Tech giants flush with cash taking on debt is no longer a rare sight, so there's no point in bellyaching about Baidu (NASDAQ:BIDU) proposing to sell senior notes. Does China's leading search engine need the money? No. It has nearly $6.4 billion in cash, and that's after going on a shopping spree over the past two years to become a dominant force in everything from mobile apps to online video.
However, sometimes it doesn't hurt to rub elbows with underwriters as you raise some more money for "general corporate purposes." The move could also signal a push to increase its presence outside of China. Moody's -- in assigning a healthy A3 rating to the proposed unsecured notes and sticking to a stable ratings outlook -- seems to suggest that as a possible scenario.
"While Baidu has sufficient cash to fund its operations and potential acquisitions, it is more tax efficient for Baidu to raise offshore funding through the notes issuance to fund offshore payments for its acquisitions," notes the Moody's report.
This doesn't mean Baidu is about to start snapping up stateside dot-com darlings. We don't even know the actual amount Baidu is raising, here. However, it wouldn't be a surprise to see the company continue to diversify away from search in China.

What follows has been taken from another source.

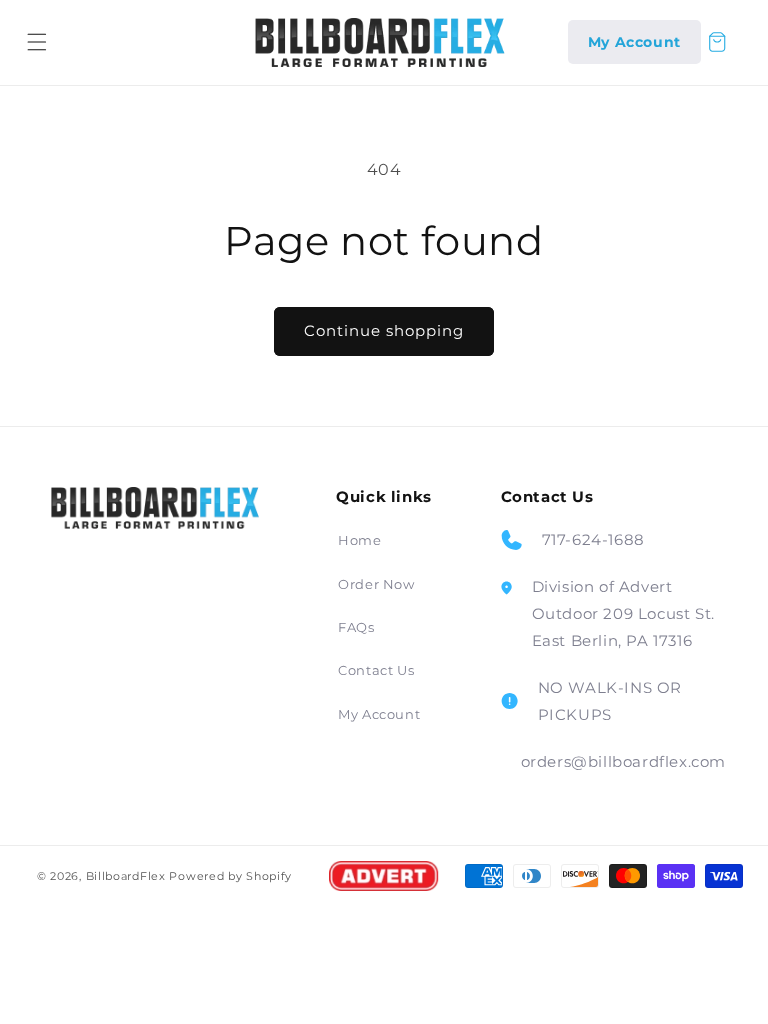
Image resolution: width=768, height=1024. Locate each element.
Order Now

Qihoo 360 (NYSE:QIHU) has come out of nowhere to command roughly a quarter of China's search queries. That's a pretty bold jump for a platform that didn't even exist at this time two years ago. It remains to be seen if Qihoo 360 can keep growing its share, or if it can even sustain what it has garnered once it begins to effectively monetize that traffic.
Baidu hasn't had much of a problem growing in light of Qihoo 360's presence on its turf. Revenue growth is soaring, accelerating to a 59% spurt in Baidu's first quarter. Its marketing customers are spending 44% more on Baidu than they were a year ago, so it's not as if having a pesky rival around is freezing advertisers. However, just as Baidu has diversified within China by taking a bigger role in online travel, streaming video, and mobile marketplaces, it probably doesn't hurt to have some more skin outside of the world's most populous nation.
Chinese Internet stocks often trade at a discount to their growth because the geopolitical risk is baked into the price. If Baidu can help build a global empire of online properties, it will make it that much easier to justify the stock as an investment to folks concerned about pure plays on China's Internet revolution.
So, there's no bellyaching, here -- unless Baidu simply sits on this money that it will be paying interest on for too long.